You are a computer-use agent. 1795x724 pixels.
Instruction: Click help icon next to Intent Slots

---

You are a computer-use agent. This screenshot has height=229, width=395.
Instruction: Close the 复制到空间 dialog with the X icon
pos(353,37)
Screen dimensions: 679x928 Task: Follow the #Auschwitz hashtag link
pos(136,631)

* [Exercise description] Return exactly, and only, the lines above starting at the line that contains "You are a computer-use agent. 1795x724" and ending at the line that contains "Instruction: Click help".

* [The answer]
You are a computer-use agent. 1795x724 pixels.
Instruction: Click help icon next to Intent Slots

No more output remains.